2017 marks 70 years since the founding of Dior, and the Musée des Arts Décoratifs in Paris is celebrating the anniversary with Christian Dior, Designer of Dreams. An expansive exhibition, it charts the history of the illustrious couture house. It’s a smorgasbord of luxury and dazzle, and a reminder of fashion’s power to create seductive spectacle.
No exhibition is perfect and this one has its flaws. The broad brush concept and comprehensive scope could have benefited from some streamlining, and a modified layout of the themed rooms might have constructed a stronger narrative. However, the exhibition’s virtue lies in the breathtaking drama in which Dior’s exquisite creations are displayed. It’s an exhibition that doesn’t seek so much to tell a story as to bombard the visitor with spectacular sight upon spectacular sight.
There’s a room dedicated to dresses inspired by the 18th century, the displays evoking the interiors of Versailles. Further on, paper blooms and trails of paper ivy carpet the ceiling, lit by soft pastel lights. Somehow, it doesn’t seem to matter that the room simply illustrates the frequency with which flowers feature in Dior’s designs. The pure pleasure in seeing the exquisite craftsmanship of the dresses in such splendid settings replaces the need for lengthy museum-speak explanations.

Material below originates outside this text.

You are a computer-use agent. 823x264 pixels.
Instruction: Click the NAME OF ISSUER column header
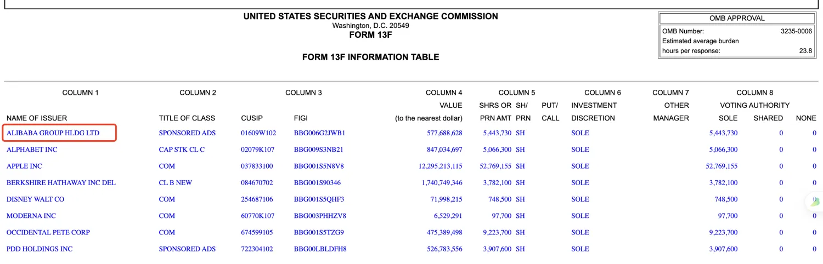37,118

Some rooms have music playing in the background, or screens showing film clips and interactive touch panels that reveal images and quotes. Three iconic photographs of three iconic Dior dresses are printed on a glass wall. The lighting changes and the photographs disappear, revealing the original dresses behind. Far from overshadowing the clothes, the spectacular displays only enhance the experience of the exquisitely crafted garments.
After a while the visitor begins to feel dizzy with the drama, as the theatricality is amplified until the final room where the exhibition culminates in an explosion of hypnotic, unadulterated spectacle. Gold glitter cascades from the ceiling and walls, which shimmer and morph into an Italianate fresco, before changing again into the façade of 30 Avenue Montaigne. Fantasy truly takes over in this room where sequinned dresses sparkle and glint under the shifting lights.
Emerging from the Musée des Arts Décoratifs onto the Rue du Rivoli one has that dazed feeling of having been woken slightly too early from the most fantastic reverie. If Christian Dior ‘Designed Dreams’, then this exhibition takes those dreams and works them into the display itself, creating a fashion fantasy-world.
Visit Christian Dior, Designer of Dreams at the Musée des Arts Décoratifs until 7 January 2018.